Dear members and
friends of the Fellowship,
We trust you have been
well, but especially those of us who are older (or with health
problems/susceptible family members ) will be very cautious about
resuming travel and meetings even though Tokyo is loosening restrictions
and schools have resumed here in Shinjuku and Minato-ku.
DATE &TIME:
UFT on Sunday
June 14 (3:00 to 5:00) will meet online with a Zoom meeting.
☆Please contact Peggy Kanada or Chuck Olson or Jeffrey Bruce for Zoom details☆
June Speaker:
Dominick Scarangello (scholar and translator of Buddhist texts and
commentaries)
Topic: Ontaki
Mountain Religion: the largest Japanese religious movement you may not have
heard much about.
Mt. Ontaki is a volcanic
peak in the Alps of Nagano (about 5 hours from Tokyo by road or
train thru Yamanashi into Nagano and beyond Matsumoto). It is the center
of a religious movement or cult (御嶽信仰) where tens of thousands of men and women still
make annual pilgrimages every summer in groups or confraternities mostly
from central Japan (Shizuoka, Aichi, Gifu, Nagano prefectures). On any
summer day while traveling on the Chuo expressway you might see tourist buses
full of people wearing white ceremonial religious clothes.
As Dominick writes it is
interesting to explore its inception and development from the mid-Edo
period because Ontake illustrates changes in the faith and
practices of ordinary people over the past several hundred years of
modernization, while showing how shamanistic traditions of Japanese
religion are still alive in the 21st century.
Bio:
Dominick Scarangello has joined
us at Fellowship and spoken to us before.

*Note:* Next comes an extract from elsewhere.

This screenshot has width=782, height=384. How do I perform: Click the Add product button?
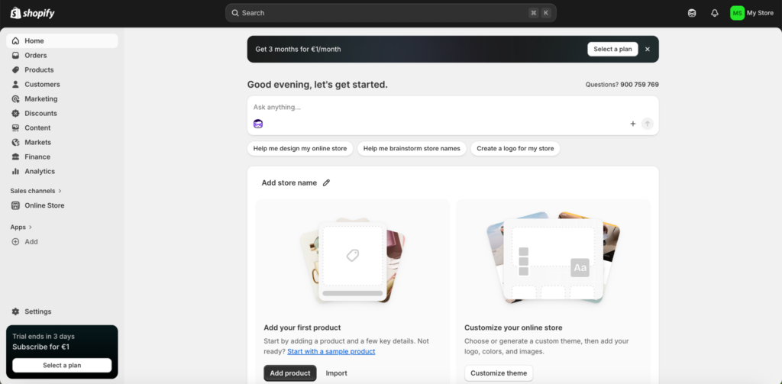pos(290,373)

He obtained his PhD from the University of Virginia in 2012.
His interests include Lotus Sutra Buddhism in East Asia, Japanese religions,
and religion and modernity. Dr. Scarangello has taught at the University of
Virginia and was the Postdoctoral Scholar in Japanese Buddhism at the
University of California, Berkeley (2013-14). Presently, he is the
International Advisor to Rissho Kosei-kai and coordinator of the International
Lotus Sutra Seminar.
************************************************
Our member Jeffrey (Jeff) Bruce
(Prof.at Aoyama Univ) spoke last month
(May) about Greek Mythology and its continuing influences in
our modern world. There were several interesting discussion questions.
Sadly we failed to record most of
the afternoon to send out to those who requested it. We will try
again to record in June!
Jeff told us how the Greeks
gave the world a religion like no others that came before or came later.

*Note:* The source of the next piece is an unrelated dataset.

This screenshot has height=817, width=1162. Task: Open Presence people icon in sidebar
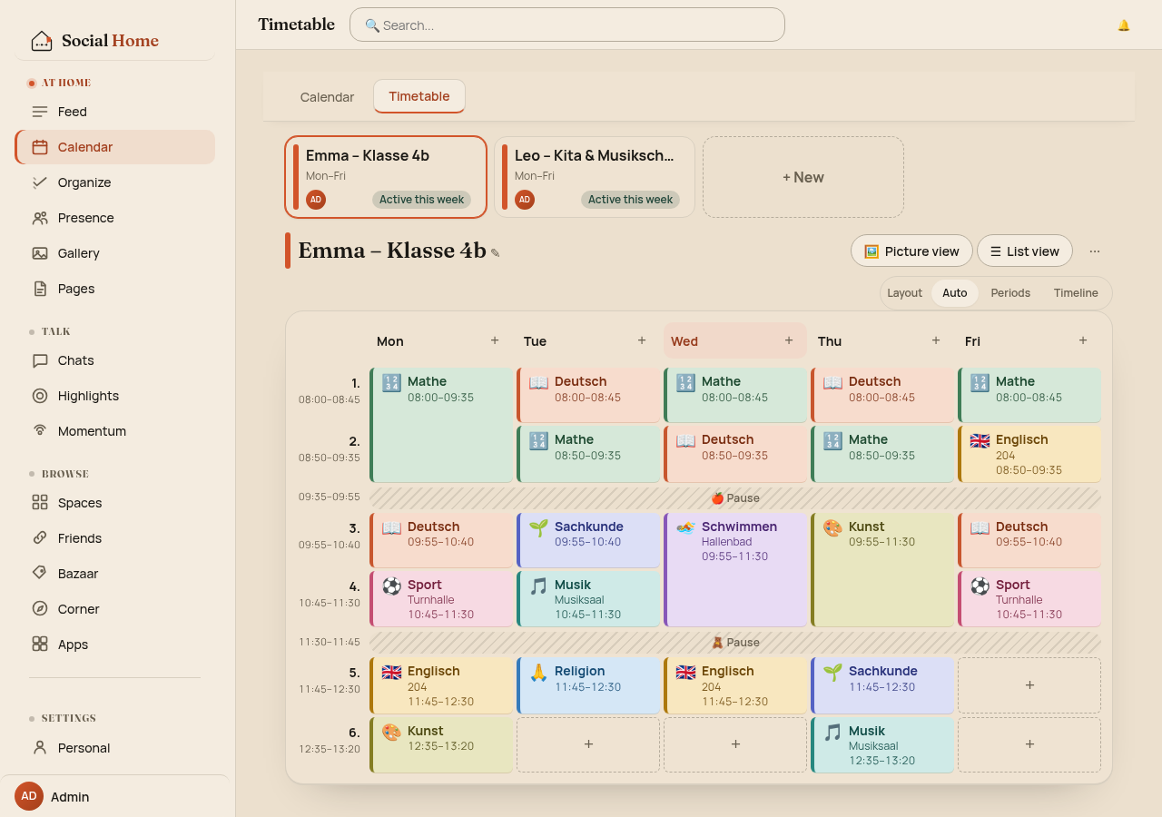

For the Greeks, the gods were entirely human in their appearance and behavior
in both good and bad ways. They had every fault and every attribute of
humans. They lived in generations and fought with their parents.

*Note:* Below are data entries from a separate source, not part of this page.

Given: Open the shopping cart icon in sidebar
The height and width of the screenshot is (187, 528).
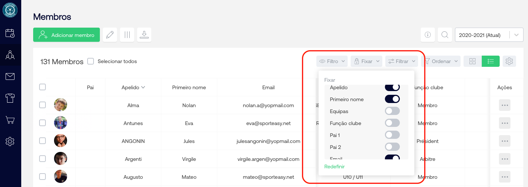Looking at the screenshot, I should tap(10, 120).
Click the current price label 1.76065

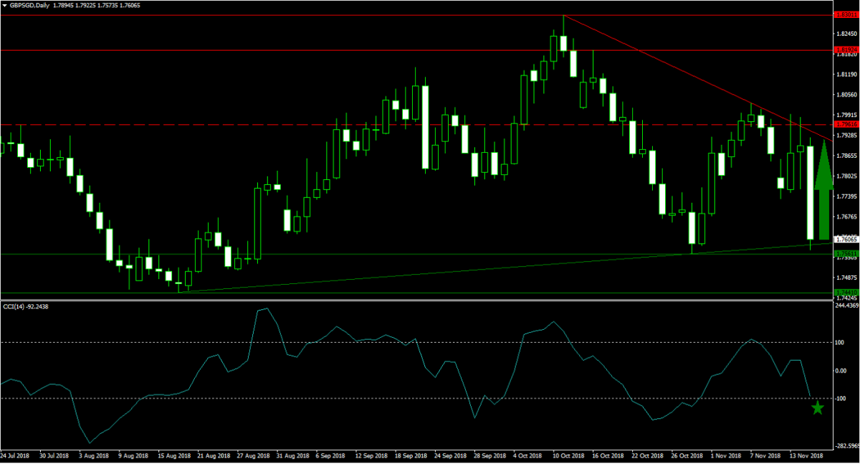click(846, 239)
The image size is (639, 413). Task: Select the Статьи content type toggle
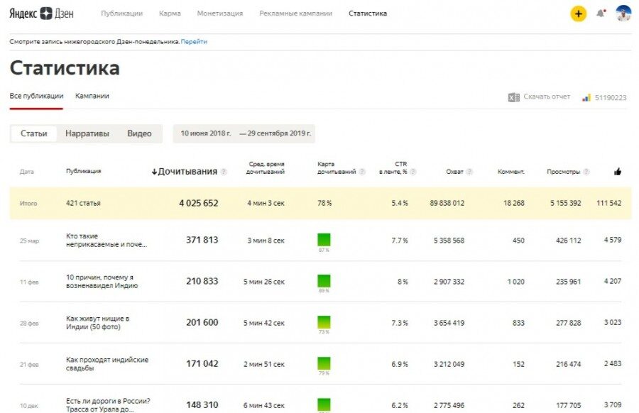pos(34,133)
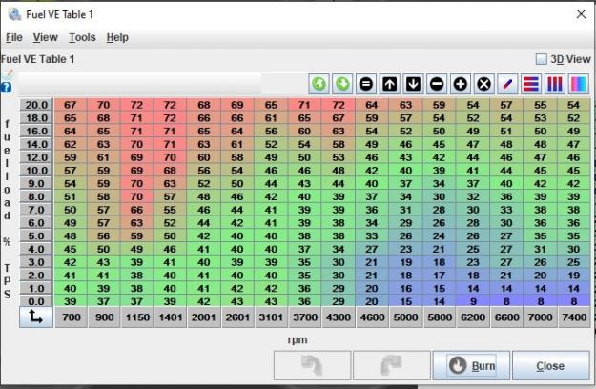596x389 pixels.
Task: Click the white up-arrow increment icon
Action: tap(391, 84)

They married and were either faithful or had affairs as their hearts and minds
led them. They were more powerful than humans, but not better.
Through three myths, we learned
of the ways of the gods. Persephone was carried off by Hades to the
underworld and thus triggered endless cold and crop failure when Demeter became
distraught. The settlement through Zeus between Demeter and Hades
gave us the seasons. Echo and Narcissus showed us hopeless love and
self-absorbed rejection. The judgment of Paris was the background to
the Trojan War when goddesses offered favors in a struggle of three
rivals. The Greeks favored complex stories without any clear
position of good or evil. Each god and each human could show both
and as the stories unfolded a variety of lessons could be learned.